--- PASSAGE PROVIDED Enclosed Below ---
There are a few problems with this statement:

Same-sex marriage isn’t counterfeit.

They can bring posterity. I have friends in so-called same-sex marriages who have genetic, biological children, whose children play with mine. Men can use egg donors, and women can use sperm donors, just like straight couples do all the time.

Are childless, straight marriages counterfeit?

Is Elder Lawrence saying that marriages without children are counterfeit marriages? Even if the marriage involves a heterosexual couple? So straight couples unable to have children are in counterfeit marriages? Straight couples who choose to not have children are in counterfeit marriages?

Was Howard W. Hunter’s (former president of the church) second marriage counterfeit? What about Russell M Neleson’s (current president of the twelve apostles) current marriage? Is it counterfeit? Neither marriage has resulted in posterity.
--- End of Enclosed PASSAGE PROVIDED ---
--- LISTED ENTRIES Enclosed Below ---
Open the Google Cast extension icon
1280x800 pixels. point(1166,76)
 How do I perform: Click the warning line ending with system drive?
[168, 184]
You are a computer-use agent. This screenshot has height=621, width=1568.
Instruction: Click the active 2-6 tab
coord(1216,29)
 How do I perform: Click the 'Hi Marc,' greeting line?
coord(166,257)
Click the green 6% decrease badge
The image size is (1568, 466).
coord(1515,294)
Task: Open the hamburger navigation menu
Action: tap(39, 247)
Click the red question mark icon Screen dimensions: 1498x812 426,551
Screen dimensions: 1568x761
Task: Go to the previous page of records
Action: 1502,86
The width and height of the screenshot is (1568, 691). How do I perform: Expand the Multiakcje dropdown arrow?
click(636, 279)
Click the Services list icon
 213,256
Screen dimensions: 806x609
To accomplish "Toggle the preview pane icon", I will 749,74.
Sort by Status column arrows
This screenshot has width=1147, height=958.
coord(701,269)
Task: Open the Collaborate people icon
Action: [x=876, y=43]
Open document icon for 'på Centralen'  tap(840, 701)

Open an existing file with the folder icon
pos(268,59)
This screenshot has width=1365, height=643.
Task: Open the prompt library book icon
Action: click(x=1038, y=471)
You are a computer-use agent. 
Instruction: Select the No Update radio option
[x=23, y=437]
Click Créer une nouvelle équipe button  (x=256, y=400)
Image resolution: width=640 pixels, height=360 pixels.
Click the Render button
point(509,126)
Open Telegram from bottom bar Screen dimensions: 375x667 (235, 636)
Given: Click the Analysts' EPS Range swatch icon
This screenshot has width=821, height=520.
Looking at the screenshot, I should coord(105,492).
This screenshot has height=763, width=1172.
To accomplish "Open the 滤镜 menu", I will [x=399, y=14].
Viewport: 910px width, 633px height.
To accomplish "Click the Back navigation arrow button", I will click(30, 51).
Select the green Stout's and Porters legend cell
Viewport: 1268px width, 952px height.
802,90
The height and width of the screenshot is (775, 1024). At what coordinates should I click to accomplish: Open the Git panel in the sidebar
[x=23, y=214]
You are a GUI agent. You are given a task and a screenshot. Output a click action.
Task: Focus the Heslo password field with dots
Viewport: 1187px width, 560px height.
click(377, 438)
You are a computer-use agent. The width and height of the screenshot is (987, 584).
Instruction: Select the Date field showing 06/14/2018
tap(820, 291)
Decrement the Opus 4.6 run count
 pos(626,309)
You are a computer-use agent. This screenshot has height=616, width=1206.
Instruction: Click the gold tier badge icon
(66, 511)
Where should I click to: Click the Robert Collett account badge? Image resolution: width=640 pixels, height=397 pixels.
--- End of Enclosed LISTED ENTRIES ---
__EXERCISE DESCRIPTION__. From the same-sex marriage passage, repeat everything from "Are childless, straight marriages" down to "resulted in posterity." word for word.

__EXPECTED OUTPUT__.
Are childless, straight marriages counterfeit?

Is Elder Lawrence saying that marriages without children are counterfeit marriages? Even if the marriage involves a heterosexual couple? So straight couples unable to have children are in counterfeit marriages? Straight couples who choose to not have children are in counterfeit marriages?

Was Howard W. Hunter’s (former president of the church) second marriage counterfeit? What about Russell M Neleson’s (current president of the twelve apostles) current marriage? Is it counterfeit? Neither marriage has resulted in posterity.